=== Begin Enclosure ===
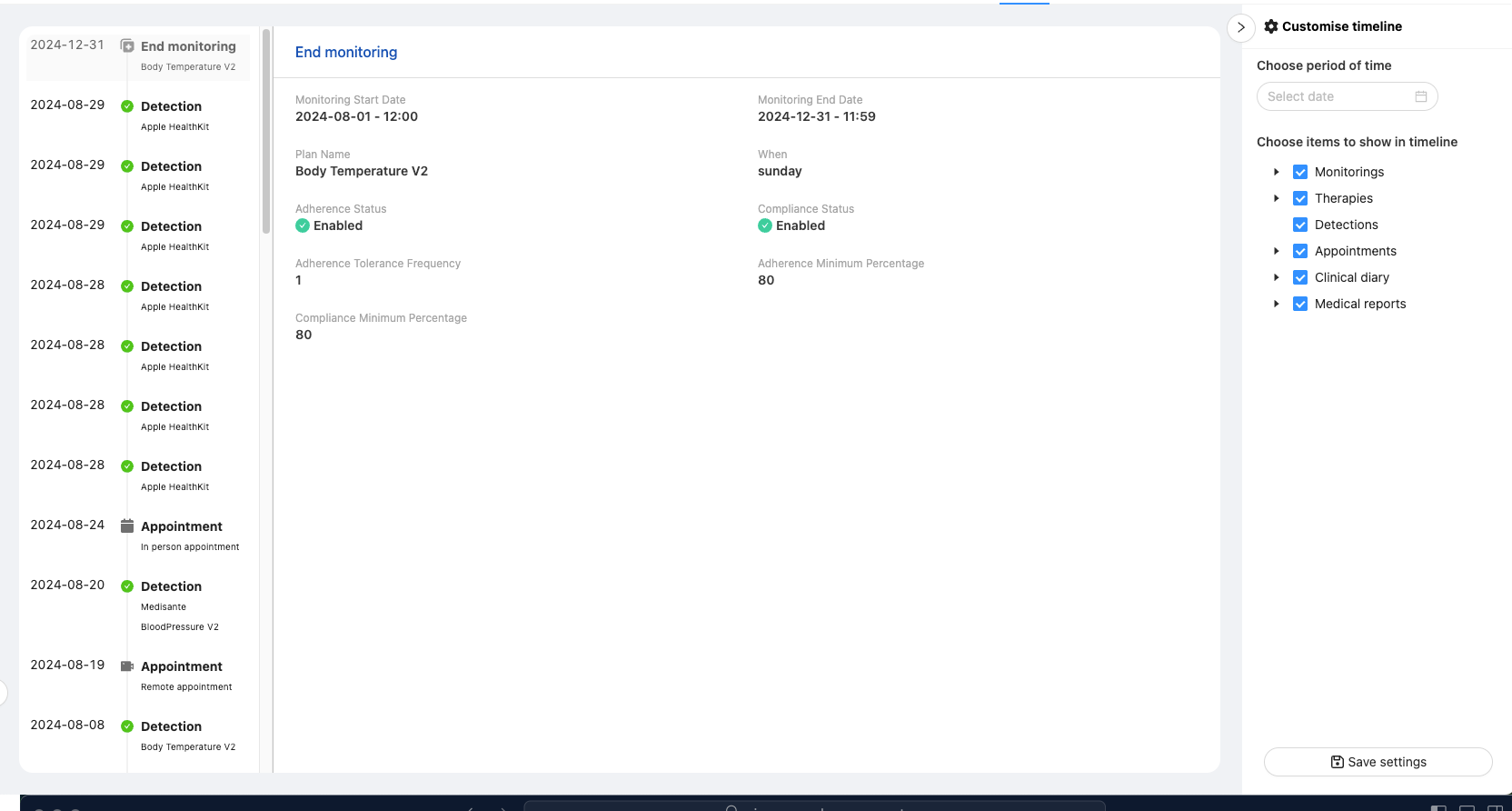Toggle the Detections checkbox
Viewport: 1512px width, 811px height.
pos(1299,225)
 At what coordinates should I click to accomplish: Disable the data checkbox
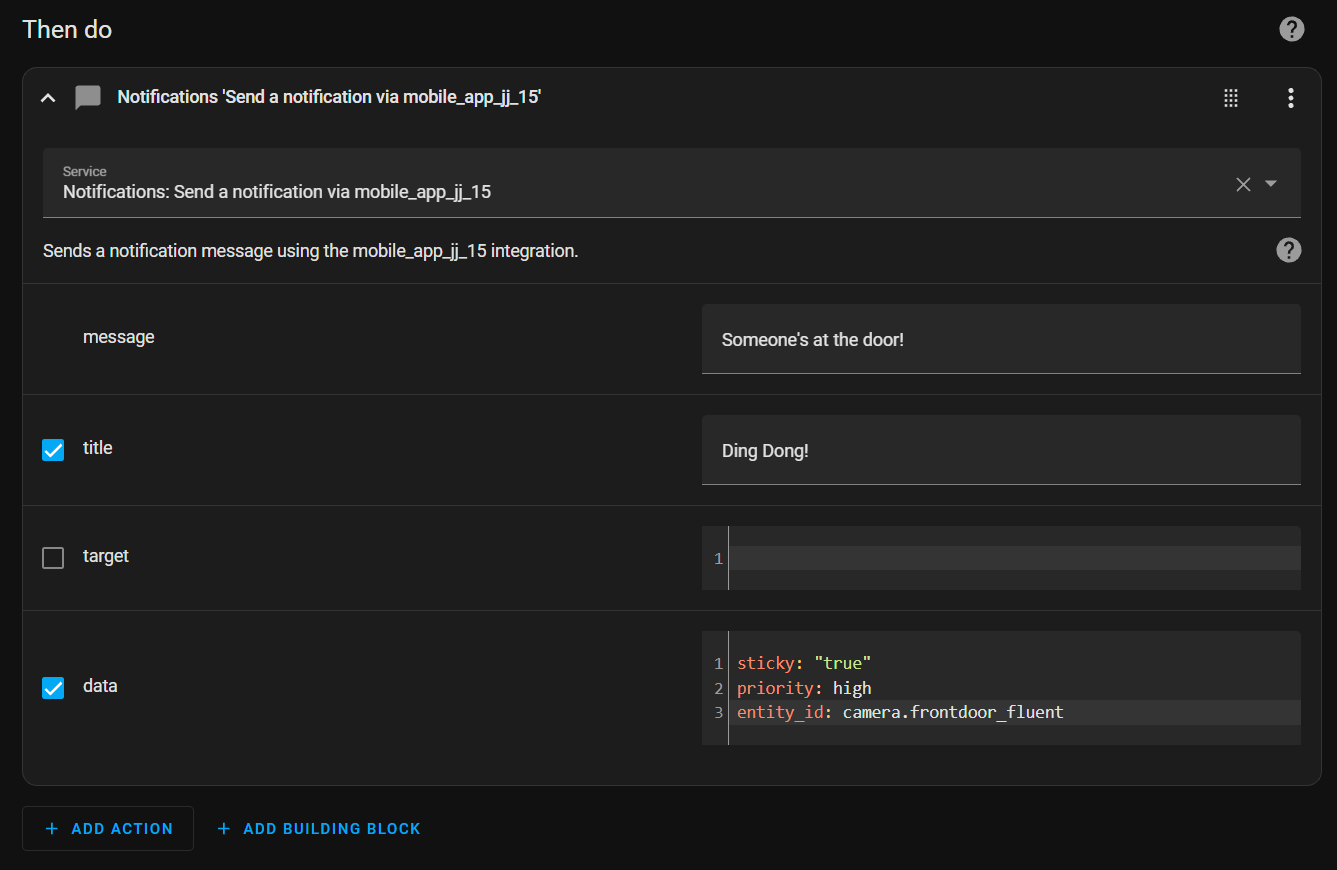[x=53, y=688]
=== End Enclosure ===
■ Task item ■
Copy exactly the lines from the line containing "At what coordinates" through the last line of the records above, both included, and leave out any pictures.

■ Finished task ■
 At what coordinates should I click to accomplish: Disable the data checkbox
[x=53, y=688]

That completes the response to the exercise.